/
4. Tree Parsing

4. Tree Parsing

Adding a tree parser stage

In the section about the token parser we revealed the structure of an XML document to be a tree. You did not see pretty much of it, though. The reason is that you did not actually build up any data structure from what you revealed. Such a data structure usually is described as an AST (abstract syntax tree), a tree structure that mimics the structure of the parsed input. In this section you will see how to build up such a structure and also how to traverse it using tree parsers.

Tree parsers do not consume flat streams of tokens, both rather structured trees of tokens generated by the token parser. Usually, all redundant data is stripped from those trees and their internal structure is most natural. One example of redundant data is an end tag. Its purpose in a flat stream is to indicate where an element ends. Such structure can, however, be expressed in a two dimensional tree. No need for an end tag.

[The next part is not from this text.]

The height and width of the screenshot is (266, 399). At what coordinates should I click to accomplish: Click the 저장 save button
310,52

An example of a token that can be completely skipped is the equal sign (=) between attribute name and value. It is there for better human readability, but actually does not carry any meaning. Finally, there is good reason to consider an empty element equivalent to a start tag directly followed by an end tag. This can be unified.

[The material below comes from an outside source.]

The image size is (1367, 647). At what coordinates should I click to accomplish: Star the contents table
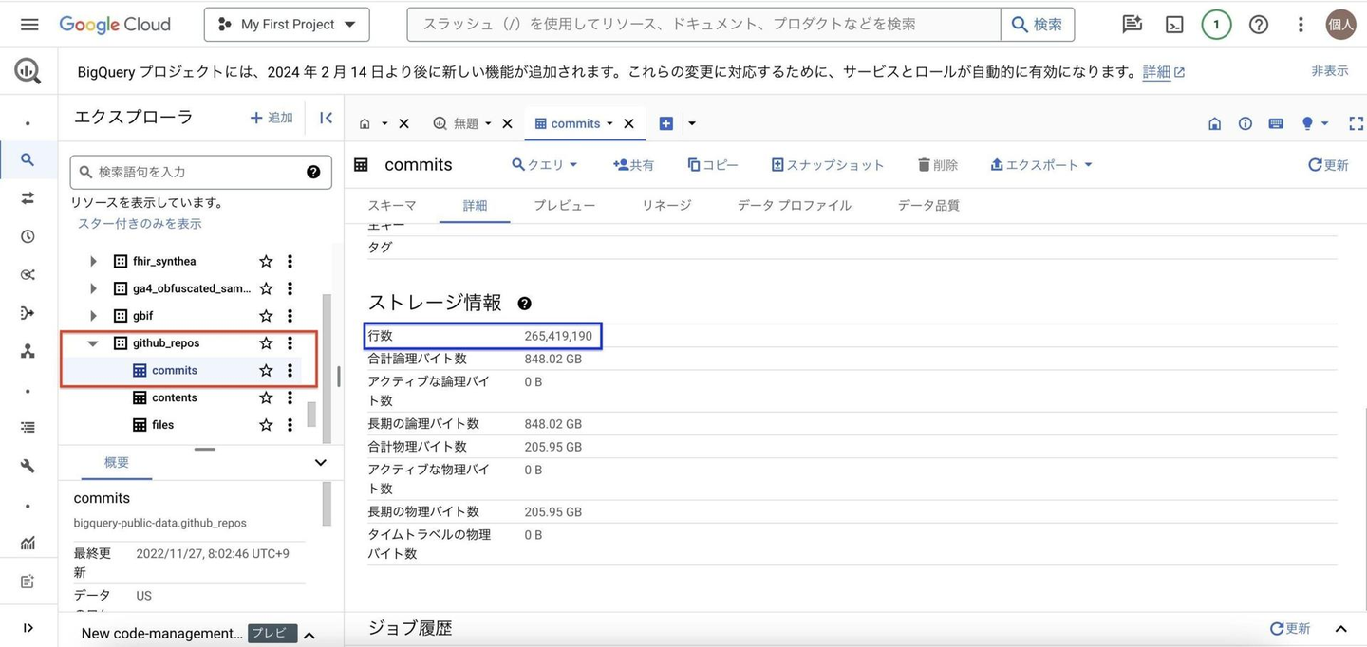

Even though this is not a common approach, let us start with the tree grammar that looks most natural and simple. Later you can find out how tree construction must look like to produce a tree matching this grammar. To achieve this, let us remember that an XML document is a representation of a tree structure. Leaf nodes are either empty elements or text data. Non-leaf nodes are always elements that enclose other elements or text. Additionally, there are attributes and finally names that are associated to elements. It turns out that you can easily write all this in a single rule:

element
    : ^( ELEMENT
            GENERIC_ID
            ( ^(ATTRIBUTE GENERIC_ID ATTR_VALUE) )*
            (element | PCDATA )*
        )
    ;

Cute, isn't it? This rule expresses the whole stammering above. The ^ symbol before an opening bracket indicates a hierarchical tree structure with the first item after the bracket being the root of the tree and the rest being the children. In this case we have a token called ELEMENT that tells us what follows actually is an element. The first child is GENERIC_ID which is the name of the element, then we have a list of attributes and finally the element's sub elements potentially mixed with text. All attributes are again structured as a tree.

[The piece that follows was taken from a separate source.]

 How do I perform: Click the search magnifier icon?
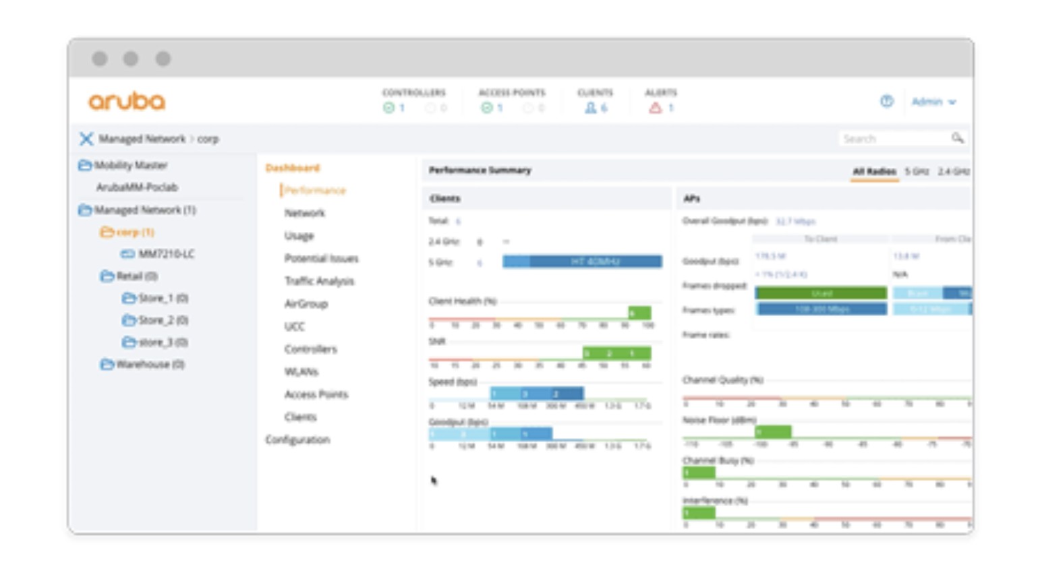coord(957,138)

To complete the tree grammar we just need to add the header that tells the tree parser to use the same token vocabulary as the lexer and the parser and we are done:

tree grammar XMLTreeParser;
options {
    tokenVocab=XMLLexer;
}

For real processing of the tree you certainly would want to access the text of the tokens. In ANTLR 3 you do this by

$name.text

where name is the label of a tree element like name=GENERIC_ID. You need to tell ANTLR about the type of your tree and also need to introduce a start rule. This is the complete tree grammar that simply dumps the whole AST back to XML:

tree grammar XMLTreeParser;
options {
    tokenVocab=XMLLexer;
    ASTLabelType = Tree;
}

document : element ;

element
    : ^( ELEMENT name=GENERIC_ID
            { System.out.print("<"+$name.text); }
            (
                ^(ATTRIBUTE attrName=GENERIC_ID value=ATTR_VALUE)
                { System.out.print(" "+$attrName.text+"="+$value.text); }
            )*
            { System.out.println(">"); }
            (element
            | text=PCDATA
                { System.out.print($text.text); }
            )*
            { System.out.println("</"+$name.text+">"); }
        )
    ;

You now have to augment the parser you have already seen above with tree construction statements. In ANTLR 3 tree creation and matching syntax is very similar. You can actually declare how the constructed tree is supposed to look like by duplicating the grammar fragment that matches the tree. E.g. for the tree construction of the attribute part we could write:

attribute : GENERIC_ID ATTR_EQ ATTR_VALUE -> ^(ATTRIBUTE GENERIC_ID ATTR_VALUE) ;

where the tree construction part that comes after the -> is exactly the same as the fragment seen in the tree grammar above. Isn't that cool? It, however, turns out that tree construction declaration by example isn't sufficient in all scenarios. For example we want our end tag to be omitted completely. That's what the ! operator is for. You can either apply it to a full rule by placing it behind a rule name like in

endTag! : TAG_END_OPEN GENERIC_ID TAG_CLOSE;

or to a single item (endTag again) in a rule like in

element
    : ( startTag^
            (element
            | PCDATA
            )*
            endTag!
        | emptyElement
        )
    ;

You will notice that this is the element rule you already are familiar with. Next to the ! we can see the double ^ here. This operator declares startTag to be the root of the generated tree. As you can see, this does not only work for a single token, but also for complete sub trees! Additionally, we make use of the automatic tree construction feature already known from ANTLR 2. Left hand items without declaration will simply result in a flat tree node.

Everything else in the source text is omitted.